• **The records**:
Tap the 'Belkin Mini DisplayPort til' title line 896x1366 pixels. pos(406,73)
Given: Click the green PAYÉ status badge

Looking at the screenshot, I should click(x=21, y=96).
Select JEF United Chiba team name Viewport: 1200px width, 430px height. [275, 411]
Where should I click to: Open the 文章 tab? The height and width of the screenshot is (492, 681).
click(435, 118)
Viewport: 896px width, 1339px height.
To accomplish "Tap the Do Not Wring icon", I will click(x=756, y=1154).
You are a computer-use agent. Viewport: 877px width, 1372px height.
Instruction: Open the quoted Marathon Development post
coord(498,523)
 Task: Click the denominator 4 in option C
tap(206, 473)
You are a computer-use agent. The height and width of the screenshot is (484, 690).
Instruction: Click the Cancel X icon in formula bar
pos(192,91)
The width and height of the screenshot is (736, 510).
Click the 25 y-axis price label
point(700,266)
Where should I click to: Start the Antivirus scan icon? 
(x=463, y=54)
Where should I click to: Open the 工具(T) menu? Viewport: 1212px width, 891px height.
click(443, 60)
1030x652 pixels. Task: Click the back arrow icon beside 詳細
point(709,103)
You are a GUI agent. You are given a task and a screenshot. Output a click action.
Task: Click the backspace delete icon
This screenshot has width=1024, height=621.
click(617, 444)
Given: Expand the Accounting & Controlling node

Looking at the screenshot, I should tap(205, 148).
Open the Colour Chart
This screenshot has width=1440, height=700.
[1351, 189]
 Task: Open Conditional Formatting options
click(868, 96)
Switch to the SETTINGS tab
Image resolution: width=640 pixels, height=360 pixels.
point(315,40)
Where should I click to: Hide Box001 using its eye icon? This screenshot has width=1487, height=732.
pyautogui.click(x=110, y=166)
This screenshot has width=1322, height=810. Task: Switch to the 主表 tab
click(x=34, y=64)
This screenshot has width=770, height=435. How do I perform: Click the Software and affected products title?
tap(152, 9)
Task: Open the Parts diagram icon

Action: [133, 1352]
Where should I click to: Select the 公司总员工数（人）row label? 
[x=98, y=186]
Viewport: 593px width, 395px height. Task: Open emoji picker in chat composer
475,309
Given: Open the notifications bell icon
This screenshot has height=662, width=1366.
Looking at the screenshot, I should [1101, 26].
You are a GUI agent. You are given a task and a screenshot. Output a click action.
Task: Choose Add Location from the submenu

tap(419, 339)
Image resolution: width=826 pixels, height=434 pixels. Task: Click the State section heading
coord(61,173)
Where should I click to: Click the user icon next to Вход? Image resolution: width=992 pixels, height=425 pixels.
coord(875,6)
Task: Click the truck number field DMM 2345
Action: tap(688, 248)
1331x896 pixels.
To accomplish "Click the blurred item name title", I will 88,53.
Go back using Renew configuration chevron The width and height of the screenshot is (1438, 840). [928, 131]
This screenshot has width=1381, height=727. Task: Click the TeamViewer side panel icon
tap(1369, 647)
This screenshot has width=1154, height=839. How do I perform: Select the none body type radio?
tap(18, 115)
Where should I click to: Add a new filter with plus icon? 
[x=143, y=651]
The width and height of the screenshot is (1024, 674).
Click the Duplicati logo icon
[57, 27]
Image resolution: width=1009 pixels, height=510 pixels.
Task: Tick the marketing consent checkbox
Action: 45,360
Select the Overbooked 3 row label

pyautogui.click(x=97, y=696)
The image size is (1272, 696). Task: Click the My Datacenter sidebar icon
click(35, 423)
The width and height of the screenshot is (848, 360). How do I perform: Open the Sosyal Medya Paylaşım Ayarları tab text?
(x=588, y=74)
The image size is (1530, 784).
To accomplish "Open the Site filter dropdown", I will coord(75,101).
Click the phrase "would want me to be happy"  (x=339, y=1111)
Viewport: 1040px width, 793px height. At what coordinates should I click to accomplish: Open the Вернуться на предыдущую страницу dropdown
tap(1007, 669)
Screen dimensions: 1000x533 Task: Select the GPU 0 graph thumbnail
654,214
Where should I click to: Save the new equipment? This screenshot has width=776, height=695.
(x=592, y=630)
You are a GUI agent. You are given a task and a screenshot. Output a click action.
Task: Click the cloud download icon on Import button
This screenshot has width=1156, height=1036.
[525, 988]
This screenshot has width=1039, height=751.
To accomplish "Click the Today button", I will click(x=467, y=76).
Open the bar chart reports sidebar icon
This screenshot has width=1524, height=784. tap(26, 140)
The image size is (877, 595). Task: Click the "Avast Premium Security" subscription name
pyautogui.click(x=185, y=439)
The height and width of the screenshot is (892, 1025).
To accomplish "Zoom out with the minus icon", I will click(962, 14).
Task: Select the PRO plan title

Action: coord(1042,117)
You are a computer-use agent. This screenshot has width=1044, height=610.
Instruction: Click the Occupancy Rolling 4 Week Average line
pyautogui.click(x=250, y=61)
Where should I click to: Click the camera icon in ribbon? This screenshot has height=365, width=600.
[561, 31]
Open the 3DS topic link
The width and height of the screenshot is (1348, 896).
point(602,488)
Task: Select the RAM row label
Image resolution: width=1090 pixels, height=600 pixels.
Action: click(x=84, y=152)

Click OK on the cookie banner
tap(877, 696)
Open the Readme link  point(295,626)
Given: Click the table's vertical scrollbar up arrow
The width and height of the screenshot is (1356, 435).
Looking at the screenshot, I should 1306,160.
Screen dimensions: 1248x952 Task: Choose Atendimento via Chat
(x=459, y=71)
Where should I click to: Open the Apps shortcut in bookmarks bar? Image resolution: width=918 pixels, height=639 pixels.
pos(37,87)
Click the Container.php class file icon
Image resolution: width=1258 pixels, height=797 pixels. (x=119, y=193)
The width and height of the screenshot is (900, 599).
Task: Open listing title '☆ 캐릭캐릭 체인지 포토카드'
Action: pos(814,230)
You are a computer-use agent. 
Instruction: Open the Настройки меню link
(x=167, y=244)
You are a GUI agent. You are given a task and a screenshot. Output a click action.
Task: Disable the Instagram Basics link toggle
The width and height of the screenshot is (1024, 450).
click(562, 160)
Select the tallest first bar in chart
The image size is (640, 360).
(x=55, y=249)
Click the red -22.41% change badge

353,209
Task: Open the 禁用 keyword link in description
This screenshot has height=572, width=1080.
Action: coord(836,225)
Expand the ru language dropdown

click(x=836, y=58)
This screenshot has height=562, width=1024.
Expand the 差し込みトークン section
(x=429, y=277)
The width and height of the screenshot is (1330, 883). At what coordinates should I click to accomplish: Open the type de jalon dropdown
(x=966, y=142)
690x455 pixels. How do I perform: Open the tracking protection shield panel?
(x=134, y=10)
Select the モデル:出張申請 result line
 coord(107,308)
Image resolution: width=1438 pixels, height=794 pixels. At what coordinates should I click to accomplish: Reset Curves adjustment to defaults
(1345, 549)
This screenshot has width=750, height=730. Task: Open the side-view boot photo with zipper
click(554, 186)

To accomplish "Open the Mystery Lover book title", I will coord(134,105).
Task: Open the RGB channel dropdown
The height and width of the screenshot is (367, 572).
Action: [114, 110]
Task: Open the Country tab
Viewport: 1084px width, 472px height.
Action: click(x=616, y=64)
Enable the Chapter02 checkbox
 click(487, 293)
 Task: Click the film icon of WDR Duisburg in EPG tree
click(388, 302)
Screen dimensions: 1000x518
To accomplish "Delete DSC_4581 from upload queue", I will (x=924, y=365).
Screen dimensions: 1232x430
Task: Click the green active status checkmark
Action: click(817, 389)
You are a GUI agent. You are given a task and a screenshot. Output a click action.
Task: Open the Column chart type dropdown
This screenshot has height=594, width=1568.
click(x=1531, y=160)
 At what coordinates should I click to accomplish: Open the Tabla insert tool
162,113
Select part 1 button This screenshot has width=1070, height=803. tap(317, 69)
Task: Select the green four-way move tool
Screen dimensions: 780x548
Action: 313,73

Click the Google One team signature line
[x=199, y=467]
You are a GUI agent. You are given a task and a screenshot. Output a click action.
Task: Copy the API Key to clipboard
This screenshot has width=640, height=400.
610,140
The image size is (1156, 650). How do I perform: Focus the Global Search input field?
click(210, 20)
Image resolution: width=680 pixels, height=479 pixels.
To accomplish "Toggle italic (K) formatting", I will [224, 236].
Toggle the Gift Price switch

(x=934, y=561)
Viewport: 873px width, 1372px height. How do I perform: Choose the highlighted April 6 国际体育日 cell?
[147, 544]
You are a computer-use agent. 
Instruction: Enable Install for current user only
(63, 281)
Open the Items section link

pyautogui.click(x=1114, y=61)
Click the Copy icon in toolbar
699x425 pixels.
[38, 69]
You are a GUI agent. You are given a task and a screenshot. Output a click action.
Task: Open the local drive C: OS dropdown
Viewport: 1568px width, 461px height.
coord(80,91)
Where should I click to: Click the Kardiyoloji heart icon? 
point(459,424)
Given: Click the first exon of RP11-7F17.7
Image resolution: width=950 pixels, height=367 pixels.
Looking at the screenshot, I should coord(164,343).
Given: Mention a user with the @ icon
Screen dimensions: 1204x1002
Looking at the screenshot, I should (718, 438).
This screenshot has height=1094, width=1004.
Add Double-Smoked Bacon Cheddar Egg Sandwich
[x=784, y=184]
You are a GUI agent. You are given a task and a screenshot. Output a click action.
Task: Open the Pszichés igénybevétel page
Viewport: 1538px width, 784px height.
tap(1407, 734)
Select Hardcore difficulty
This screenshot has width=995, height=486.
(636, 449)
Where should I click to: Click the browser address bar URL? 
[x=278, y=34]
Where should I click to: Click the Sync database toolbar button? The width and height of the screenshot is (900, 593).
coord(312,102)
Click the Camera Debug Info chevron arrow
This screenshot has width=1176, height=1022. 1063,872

• **Exercise prompt**:
Only the count, no other text: how many lines in the listing above hold "computer"?

• **Expected output**:
5